Before the Independence Day festivities kick off, we wanted to wrap up the week by sharing three news-worthy items on the tax front important to the Main Street community.
SCOTUS on Taxes
First, the Supreme Court will take up a case challenging Congress’ authority to levying income taxes before the income is realized. At the heart of Moore v. United States is the plaintiff’s claim that the federal government exceeded its constitutional authority by taxing earnings before they were repatriated back to the United States. Under Section 965, Congress deemed the earnings to have been repatriated and then imposed a tax on them.
The problem is that the 9th Circuit, while weighing in against the litigants, argued that realization is a matter of administrative convenience and is not a constitutional bar to income taxation. As the decision notes:
Whether the taxpayer has realized income does not determine whether a tax is constitutional. In Heiner v. Mellon, the Supreme Court stated that whether or not a “partner’s proportionate share of the net income of the partnership” was distributable was not material to whether it could be taxed. Similarly in Eder, the Second Circuit noted that “[i]n a variety of circumstances it has been held that the fact that the distribution of income is prevented by operation of law, or by agreement among private parties, is no bar to its taxability.” [edited]
This is a remarkably broad ruling that, depending on how the Supreme Court treats it, could open the door to mark-to-market taxation or even wealth taxes under the 16th Amendment. More to come on this one.
IRS Sheds Oversight
Earlier this month, the White House announced IRS regulations would no longer be subject to review by the Office of Information and Regulatory Affairs (ORIA) at the Office of Management and Budget (OMB). The move reverses a Trump-era policy requiring Treasury to get OMB sign-off on proposed tax regulations.

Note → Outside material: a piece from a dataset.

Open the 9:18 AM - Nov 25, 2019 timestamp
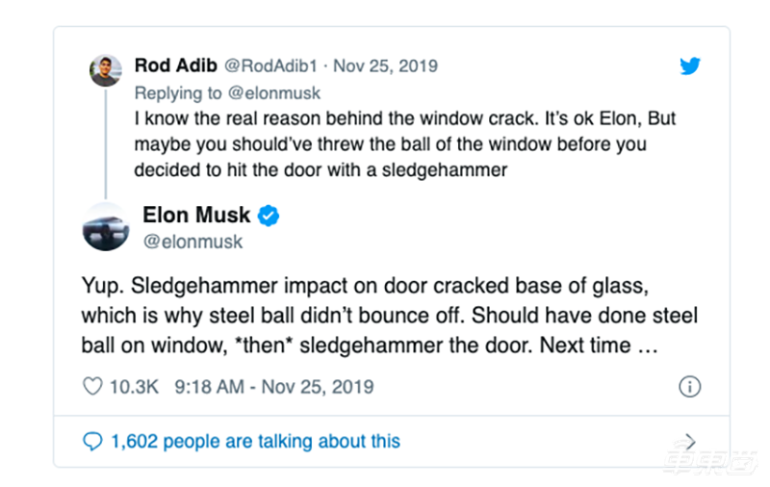Image resolution: width=770 pixels, height=487 pixels. coord(274,387)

Proponents argue the change cuts down on bureaucratic red tape and puts the rulemaking process back in the hands of career IRS experts, rather than political appointees. But as University of Minnesota professor Kristin Hickman pointed out in a recent interview, streamlining will likely come at a cost:
Treasury and the IRS take the position that most of their regs are simply implementing the decisions Congress has already made, but anyone who works with the Internal Revenue Code on a regular basis recognizes the hundreds of opportunities the code gives Treasury and the IRS to fill in statutory gaps, and in doing so make choices that can have a real economic impact.

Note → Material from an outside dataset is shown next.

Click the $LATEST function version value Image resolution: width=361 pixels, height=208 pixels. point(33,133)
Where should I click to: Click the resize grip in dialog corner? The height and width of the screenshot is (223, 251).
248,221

Removing the regulatory review process also deprives businesses and other stakeholders of the opportunity to have their voices heard. We’ve seen firsthand the IRS’ willingness to act unilaterally in a congressional directive. With regulations pending on the Inflation Reduction Act’s $650 billion in green energy credits and an additional $80 billion in IRS funding, is this really the time for less oversight?
199A Takes Center Stage
NFIB Vice President of Federal Affairs and S-Corp ally Kevin Kuhlman was up on the Hill recently to make the case for Section 199A permanence. He was one of four witnesses who testified at a House Budget Committee hearing entitled “Incentivizing Economic Excellence Through Tax Policy.”
The hearing was timely, and came on the heels of our latest EY study showing just how important the provision is in ensuring rough parity between pass-through businesses and corporations. We did a deep dive on the numbers last week, but the main takeaway is that if Section 199A is allowed to expire at the end of 2025, pass-throughs could face rates as much as 10-percentage points higher than their publicly-traded C corp competitors:
But 199A does not exist in a vacuum. The combination of other expiring provisions, as well as tax hikes proposed by the Administration would directly target Main Street businesses and further stack the deck against them. Kevin hit on this point in his opening statement:
The 20-percent small business deduction combined with the lower individual tax rates and broader income brackets provided tax relief that was invested in small businesses and their employees. For example, Lana Pol, owner of Geetings in Pella, Iowa, testified before this committee a couple years ago that “the new small business deduction will provide around forty thousand dollars in tax relief for our businesses. This tax relief provides crucial cash flow that allowed us to provide up to four thousand dollar raises for our employees, the largest compensation increases we have been able to provide in recent years. The small business tax relief was plowed back into people and production, not owners’ pockets.
The more we can consistently get our message out there, the better off we’ll be heading into 2025. With Senator Daines’ 199A permanency bill introduced, and a House companion bill on the way from Congressman Smucker, pass-through businesses have one more thing to celebrate over the holiday weekend.